5.3 Fix Heteroskedasticity

A quick fix is to use heteroskedasticity-robust standard errors, which are valid even when the homoskedasticity assumption is violated.

library(tidyverse)
library(sandwich) # for robust standard errors
library(lmtest) # for coeftest()
library(stargazer)

f_name <- "https://raw.githubusercontent.com/my1396/FIN5005-Fall2025/refs/heads/main/data/CASchools_test_score.csv"
cas <- read_csv(f_name,
    col_types = cols(
        county = col_factor(), # read as factor
        grades = col_factor()
    )
)
cas <- cas %>%
    mutate(TestScore = (read + math) / 2)
model <- lm(TestScore ~ expenditure, data = cas)
# OLS standard errors
se_ols <- sqrt(diag(vcov(model)))

# HC1 heteroskedasticity-robust standard errors
se_hc1 <- sqrt(diag(vcovHC(model, type = "HC1")))

# Stargazer output: same model, different SEs
stargazer(model, model,
          se = list(se_ols, se_hc1),
          digits = 4,
          column.labels = c("OLS SE", "Robust SE"),
          type = "text"
          )

===========================================================
                                   Dependent variable:     
                               ----------------------------
                                        TestScore          
                                   OLS SE       Robust SE  
                                    (1)            (2)     
-----------------------------------------------------------
expenditure                      0.0057***      0.0057***  
                                  (0.0014)      (0.0016)   
                                                           
Constant                        623.6165***    623.6165*** 
                                  (7.7197)      (8.4664)   
                                                           
-----------------------------------------------------------
Observations                        420            420     
R2                                 0.0366        0.0366    
Adjusted R2                        0.0343        0.0343    
Residual Std. Error (df = 418)    18.7239        18.7239   
F Statistic (df = 1; 418)        15.8734***    15.8734***  
===========================================================
Note:                           *p<0.1; **p<0.05; ***p<0.01

Under the heteroskedasticity-robust standard errors:

  • No effects on the coefficient estimates.
  • The Std.
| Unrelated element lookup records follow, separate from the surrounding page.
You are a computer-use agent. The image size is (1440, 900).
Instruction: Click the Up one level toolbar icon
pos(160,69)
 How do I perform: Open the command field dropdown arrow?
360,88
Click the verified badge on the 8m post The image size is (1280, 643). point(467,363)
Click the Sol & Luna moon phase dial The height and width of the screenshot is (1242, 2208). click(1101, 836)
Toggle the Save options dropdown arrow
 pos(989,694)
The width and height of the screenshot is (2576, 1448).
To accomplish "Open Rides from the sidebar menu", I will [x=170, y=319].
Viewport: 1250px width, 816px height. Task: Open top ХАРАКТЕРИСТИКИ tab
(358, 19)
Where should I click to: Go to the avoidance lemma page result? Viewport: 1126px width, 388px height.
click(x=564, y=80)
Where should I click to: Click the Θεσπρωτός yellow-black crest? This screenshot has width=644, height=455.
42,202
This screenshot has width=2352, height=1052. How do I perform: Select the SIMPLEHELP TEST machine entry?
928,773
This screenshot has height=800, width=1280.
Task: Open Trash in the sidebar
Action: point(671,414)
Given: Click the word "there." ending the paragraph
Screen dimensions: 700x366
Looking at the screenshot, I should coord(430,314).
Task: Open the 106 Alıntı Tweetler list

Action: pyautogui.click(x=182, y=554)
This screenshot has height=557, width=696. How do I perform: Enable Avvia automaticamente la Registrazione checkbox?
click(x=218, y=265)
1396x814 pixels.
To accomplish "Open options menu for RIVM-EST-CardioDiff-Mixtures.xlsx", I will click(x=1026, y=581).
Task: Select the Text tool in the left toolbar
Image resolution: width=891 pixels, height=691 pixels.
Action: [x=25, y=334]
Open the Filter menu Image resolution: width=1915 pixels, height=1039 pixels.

Error is slightly larger (0.001620 vs. 0.001443). The coefficient remains statistically significant at the 5% level.

Interpretation

The heteroskedasticity-robust results suggest that the OLS standard errors may have been too optimistic (underestimated variability). While the statistical significance of the expenditure effect is slightly reduced, it remains highly significant, indicating a robust positive relationship between expenditure and test scores.